**Pflichtaufgaben:**
A. Bis wann muss das Programm laut dem Forumsbeitrag über das Kundendatenprogramm fertig sein?
B. Bitte gib aus dem Forumsbeitrag über das Kundendatenprogramm den Abschnitt wörtlich wieder, der bei „Ich muss für“ anfängt und bei „wieder aufrufen können.“ aufhört.
C. Schreib den Forumsbeitrag über das Kundendatenprogramm im Anschluss an seinen letzten Satz weiter.

**Dokumenttext:**
○ ○ ○
Ich glaube inzwischen das es total falsch war wie ich gedacht habe und das mit deinem Code auch nicht klappen würde.

Mal zur Infos.

Ich muss für die Schule ein Programm schreiben welches Kundendaten (die eingebeben werden sollen) speichert.

Also das Programm führt durch eine Eingabe in der man, Name, Ort, Straße usw. eingibt und das abspeichert. Dazu sollte dem Kunden irgendwie eine Kundennummer vergeben werden.

Später soll man dann diese Kundendaten anhand der Kundenummer wieder aufrufen können.

Ich dachte ich könnte dies mit mehrdimensionalen Arrays machen.

Gibt es irgendeine einfache Lösungsmöglichkeit die ich mit meinem "begrenztem" Wissen umsetzen kann?

Es ist wirklich extrem wichtig und ich muss das innerhalb der nächsten 2 Wochen fertigstellen.
○ ○ ○
**Quellenauszug:**
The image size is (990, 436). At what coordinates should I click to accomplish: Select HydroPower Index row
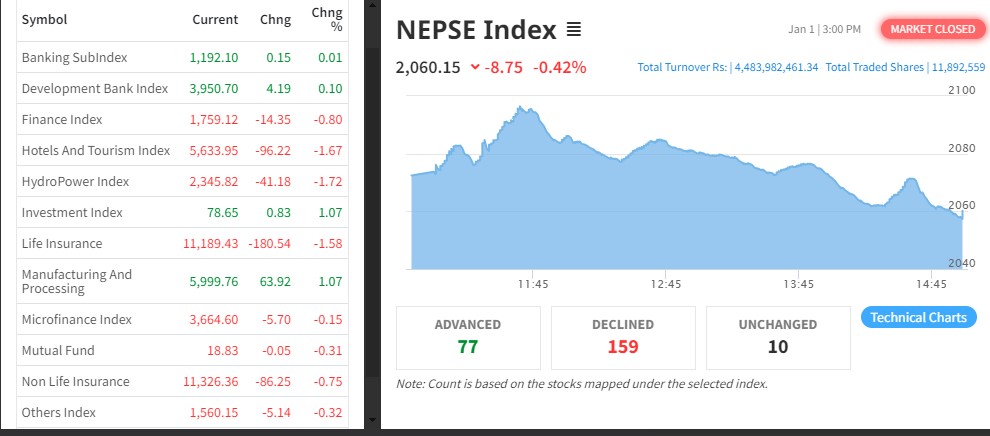75,181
○ ○ ○
**Lösungen:**
A. Innerhalb der nächsten 2 Wochen.

B.
Ich muss für die Schule ein Programm schreiben welches Kundendaten (die eingebeben werden sollen) speichert.

Also das Programm führt durch eine Eingabe in der man, Name, Ort, Straße usw. eingibt und das abspeichert. Dazu sollte dem Kunden irgendwie eine Kundennummer vergeben werden.

Später soll man dann diese Kundendaten anhand der Kundenummer wieder aufrufen können.

C.
Vielen Dank schonmal für die bisherige Hilfe


----------



## Kachelator (26. Februar 2004)

Um deine Kundendaten im Programm abzubilden, solltest du eine Kundenklasse definieren, von der du für jeden ein Objekt erzeugst, mit einer individuellen Kundennummer. Diese Objekte könntest du zum Beispiel in ein Array oder besser noch einenSTL-Container packen. Da kämem zum Beispiel std::vector oder std::map in Frage.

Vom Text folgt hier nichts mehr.